> [Exercise aim] When you print the records, keep every line identical to the original.

> [Record excerpts]

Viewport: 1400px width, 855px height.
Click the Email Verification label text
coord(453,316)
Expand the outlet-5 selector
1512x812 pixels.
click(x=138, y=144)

> [Answer section]
Viewport: 1400px width, 855px height.
Click the Email Verification label text
coord(453,316)
Expand the outlet-5 selector
1512x812 pixels.
click(x=138, y=144)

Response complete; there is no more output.